Según un estudio publicado este jueves, los niños españoles toman más del doble de azúcar del máximo que recomienda la OMS. "Según la Organización Mundial de la Salud los azúcares añadidos no deben de representar al día más de 25 gramos y nosotros hemos comprobado que en nuestro país, los menores entre 7 y 12 años, consumen de media más del doble, casi 56 gramos", lamenta Jesús Rodríguez Huertas, director del Instituto de Nutrición y Tecnología de los Alimentos en la Universidad de Granada.
"El problema es además que el 65% de estos azúcares añadidos que consumen proceden de alimentos o productos con baja densidad nutricional", alerta el catedrático de Fisiología. Son, por ejemplo, el azúcar blanco, las mermeladas, las salsas, las golosinas, el cacao en polvo, los refrescos, los helados, las galletas, los néctares de fruta, la pastelería y bollería industrial, las barras de chocolate...
"Y también de otros productos que los padres consideran alimentos saludables y que no lo son, como la repostería casera, que tiene una cantidad enorme de azúcar añadida, o las bebidas isotónicas, que son los propios progenitores quienes se las dan a los niños después de que hagan ejercicio pensando que hacen lo correcto porque los deportistas adultos las toman. Sin embargo, una sola lata de estas bebidas supone ya toda el azúcar añadida que debe tomar un niño en un día", destaca.
Desengancharse del azúcar no es tan fácil. "Aunque los pequeños dejen de consumir bollería industrial o todos esos productos que más les perjudican hay que ser conscientes de que el 80 por ciento de los azúcares que ingerimos nos llega sin darnos cuenta, en alimentos procesados como las salsas, yogures, conservas de tomate, pan de molde, etc"
Rodríguez Huertas alerta del peligroso efecto que estos azúcares añadidos tienen en la salud de los niños. "Se asocian directamente con la obesidad, y luego a medio y largo plazo con el resto de enfermedades metabólicas, como diabetes y otras, también con enfermedades cardiovasculares, enfermedades inflamatorias en general, hipertensión, etc.

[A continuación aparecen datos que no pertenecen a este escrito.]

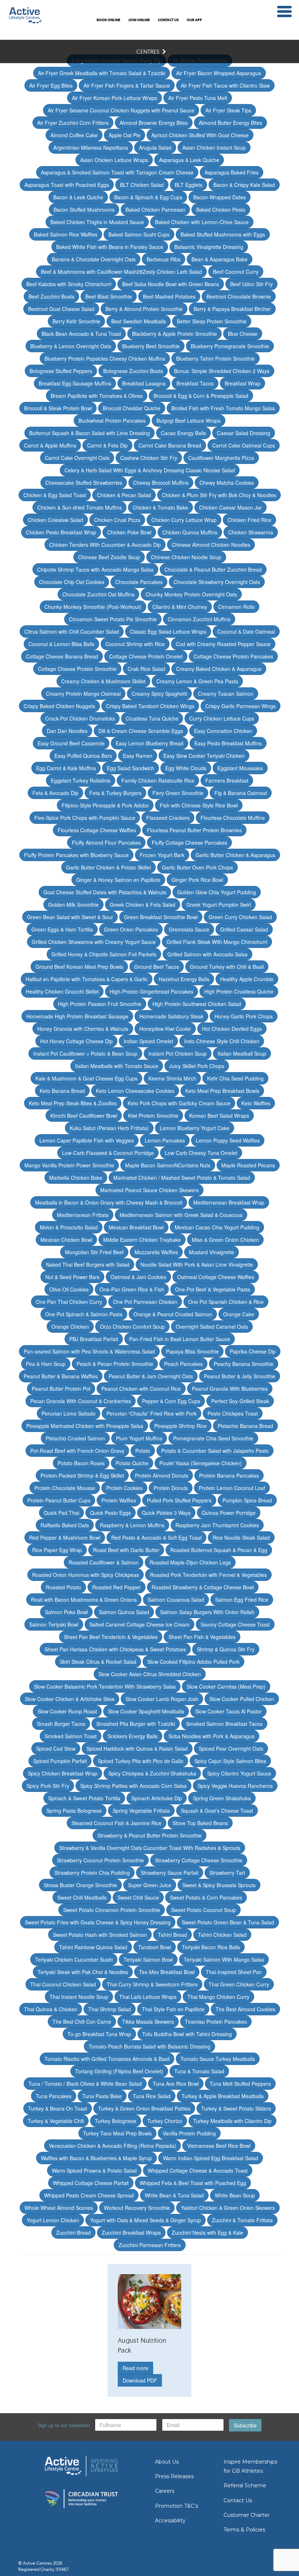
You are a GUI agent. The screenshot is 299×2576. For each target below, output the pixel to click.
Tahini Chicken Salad (222, 1934)
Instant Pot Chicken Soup (177, 1053)
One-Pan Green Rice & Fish (132, 1289)
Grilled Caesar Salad (244, 929)
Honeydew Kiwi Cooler (165, 1028)
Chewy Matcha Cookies (226, 482)
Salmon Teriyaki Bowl (53, 1624)
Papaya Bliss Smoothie (192, 1351)
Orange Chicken (70, 1326)
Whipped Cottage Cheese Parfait (91, 2183)
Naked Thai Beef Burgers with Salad (87, 1264)
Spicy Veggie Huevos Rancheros (235, 1785)
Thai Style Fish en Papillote (173, 2009)
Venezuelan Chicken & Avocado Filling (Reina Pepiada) (112, 2145)
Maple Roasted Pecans (248, 1165)
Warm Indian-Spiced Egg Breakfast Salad (210, 2158)
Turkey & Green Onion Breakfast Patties (144, 2108)
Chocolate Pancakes (139, 582)
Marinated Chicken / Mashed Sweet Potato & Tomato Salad (181, 1177)
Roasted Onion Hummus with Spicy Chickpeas (85, 1574)
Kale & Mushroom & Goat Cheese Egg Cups (86, 1078)
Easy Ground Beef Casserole (71, 743)
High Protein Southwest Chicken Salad (196, 1003)
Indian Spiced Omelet (148, 1041)
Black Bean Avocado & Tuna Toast (81, 333)
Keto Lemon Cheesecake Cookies (135, 1090)
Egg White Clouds (185, 768)
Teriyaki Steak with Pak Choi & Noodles (83, 1972)
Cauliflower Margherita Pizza (221, 457)
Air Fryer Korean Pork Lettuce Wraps (114, 97)
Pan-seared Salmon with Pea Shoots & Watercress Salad (89, 1351)
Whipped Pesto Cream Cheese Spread (89, 2195)
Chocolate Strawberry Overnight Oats (217, 582)
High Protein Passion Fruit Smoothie (99, 1003)
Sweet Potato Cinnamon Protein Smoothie (111, 1909)
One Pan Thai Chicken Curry (69, 1301)
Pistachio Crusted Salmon (75, 1438)
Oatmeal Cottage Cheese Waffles (215, 1277)
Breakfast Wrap (242, 383)
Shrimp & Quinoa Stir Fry (226, 1649)
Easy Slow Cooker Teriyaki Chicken (204, 755)
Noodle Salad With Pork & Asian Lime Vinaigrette (196, 1264)
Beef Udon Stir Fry (251, 284)
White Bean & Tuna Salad (174, 2195)
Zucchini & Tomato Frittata (242, 2220)
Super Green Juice (149, 1885)
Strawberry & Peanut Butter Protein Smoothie (149, 1835)
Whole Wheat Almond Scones (58, 2207)
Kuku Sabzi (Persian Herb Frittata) (109, 1128)
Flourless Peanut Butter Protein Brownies (194, 830)
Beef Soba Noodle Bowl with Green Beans (170, 284)
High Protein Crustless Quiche (238, 991)
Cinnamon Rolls (236, 606)
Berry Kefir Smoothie (76, 321)
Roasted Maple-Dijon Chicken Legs (190, 1562)
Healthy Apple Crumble (246, 979)
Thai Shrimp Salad (109, 2009)
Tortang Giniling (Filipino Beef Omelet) (119, 2071)
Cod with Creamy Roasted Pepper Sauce (223, 644)
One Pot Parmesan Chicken (145, 1301)
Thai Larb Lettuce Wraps (147, 1996)
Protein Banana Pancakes (229, 1475)
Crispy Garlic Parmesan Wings (240, 706)
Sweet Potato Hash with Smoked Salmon (100, 1934)
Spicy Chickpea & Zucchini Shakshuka (152, 1773)
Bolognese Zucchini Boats (133, 371)
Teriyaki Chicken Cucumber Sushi (74, 1959)
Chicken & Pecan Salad (124, 495)
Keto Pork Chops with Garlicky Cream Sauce (179, 1103)
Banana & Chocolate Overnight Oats (94, 259)
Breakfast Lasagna (144, 383)
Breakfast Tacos (195, 383)
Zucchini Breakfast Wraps (131, 2232)
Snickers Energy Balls (133, 1736)
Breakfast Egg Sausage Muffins (75, 383)
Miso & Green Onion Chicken (225, 1239)
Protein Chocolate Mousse (64, 1488)
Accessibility (170, 2520)
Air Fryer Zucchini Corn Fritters (73, 122)
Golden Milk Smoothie (73, 904)
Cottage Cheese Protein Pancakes (233, 656)
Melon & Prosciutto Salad (69, 1227)
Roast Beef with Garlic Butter (126, 1550)
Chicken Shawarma (250, 532)
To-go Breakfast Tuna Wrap (99, 2034)
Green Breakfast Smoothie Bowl (161, 917)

Ante esta situación, el catedrático reclama medidas urgentes, como incorporar al etiquetado la cantidad de azúcares añadidos, "porque actualmente no es obligatorio hacerlo. Se incluye el azúcar total, pero no se diferencia qué parte es azúcar natural del alimento y cuál se añade innecesariamente".
También propone que la industria alimentaria se plantee "reformular esos alimentos que a los niños les gustan", como el cacao, los zumos o la bollería, para que contengan menos azúcar. "El cuerpo humano se adapta rápido. No sé si sabes que hay industrias de refrescos que añaden distinta cantidad de azúcares y edulcorantes a su bebida en función de las regiones, porque cada zona tiene un umbral distinto. Por ejemplo, en el País Vasco se añade mucho más azúcar y edulcorante que en otras regiones.
Reeducar el paladar no solo es posible, sino que es la propuesta de moda entre nutricionistas y expertos en alimentación. "Nosotros interpretamos ese sabor en la corteza cerebral. Y si desde niños nos habituamos a una cantidad más reducida de azúcar, bajaremos el umbral y percibiremos el alimento como dulce aunque lo sea mucho menos que ahora", asegura.
Dejar el azúcar es posible. "Solo es cuestión de educación. Las primeras veces nos sabrá extraño, pero a la tercera o cuarta vez que tomemos algo sin azúcar, empezaremos a descubrir nuevos sabores que desconocíamos y que nos agradarán. El ser humano ha vivido miles de años sin consumir azúcar refinada y nunca ha supuesto un problema. Merece la pena intentarlo porque lo que está en juego es la salud", concluye.